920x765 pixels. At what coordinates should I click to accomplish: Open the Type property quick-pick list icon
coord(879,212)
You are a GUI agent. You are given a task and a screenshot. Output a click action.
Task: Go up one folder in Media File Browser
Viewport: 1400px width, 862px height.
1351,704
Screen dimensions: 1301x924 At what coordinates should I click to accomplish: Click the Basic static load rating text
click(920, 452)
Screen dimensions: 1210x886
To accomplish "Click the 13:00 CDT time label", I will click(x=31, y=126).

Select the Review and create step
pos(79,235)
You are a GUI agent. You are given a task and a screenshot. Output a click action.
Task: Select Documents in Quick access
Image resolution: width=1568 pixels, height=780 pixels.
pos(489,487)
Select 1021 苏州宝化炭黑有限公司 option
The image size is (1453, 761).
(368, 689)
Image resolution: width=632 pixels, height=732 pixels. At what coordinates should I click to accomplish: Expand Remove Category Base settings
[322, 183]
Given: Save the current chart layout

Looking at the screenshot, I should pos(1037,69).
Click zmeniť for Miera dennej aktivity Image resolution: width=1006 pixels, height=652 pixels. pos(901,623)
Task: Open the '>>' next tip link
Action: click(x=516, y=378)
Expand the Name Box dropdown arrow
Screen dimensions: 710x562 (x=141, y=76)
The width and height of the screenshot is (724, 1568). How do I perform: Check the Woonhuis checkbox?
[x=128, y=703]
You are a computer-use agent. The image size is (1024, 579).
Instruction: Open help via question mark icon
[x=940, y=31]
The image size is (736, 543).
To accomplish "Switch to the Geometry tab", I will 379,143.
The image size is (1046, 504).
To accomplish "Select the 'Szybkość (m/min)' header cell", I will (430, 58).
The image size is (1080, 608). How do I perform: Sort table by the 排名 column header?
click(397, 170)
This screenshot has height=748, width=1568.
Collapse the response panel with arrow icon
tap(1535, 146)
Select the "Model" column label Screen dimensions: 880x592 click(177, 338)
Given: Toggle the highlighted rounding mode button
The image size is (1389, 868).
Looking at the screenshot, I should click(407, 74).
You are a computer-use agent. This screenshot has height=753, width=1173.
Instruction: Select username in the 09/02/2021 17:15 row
■ ■ ■ ■ ■ ■ ■
**Task description**
The lines to reproduce run from the one containing "The image size is (1080, 608)." to the last line of the listing; print them exactly, including both ends.

**Result**
The image size is (1080, 608). How do I perform: Sort table by the 排名 column header?
click(397, 170)
This screenshot has height=748, width=1568.
Collapse the response panel with arrow icon
tap(1535, 146)
Select the "Model" column label Screen dimensions: 880x592 click(177, 338)
Given: Toggle the highlighted rounding mode button
The image size is (1389, 868).
Looking at the screenshot, I should click(407, 74).
You are a computer-use agent. This screenshot has height=753, width=1173.
Instruction: Select username in the 09/02/2021 17:15 row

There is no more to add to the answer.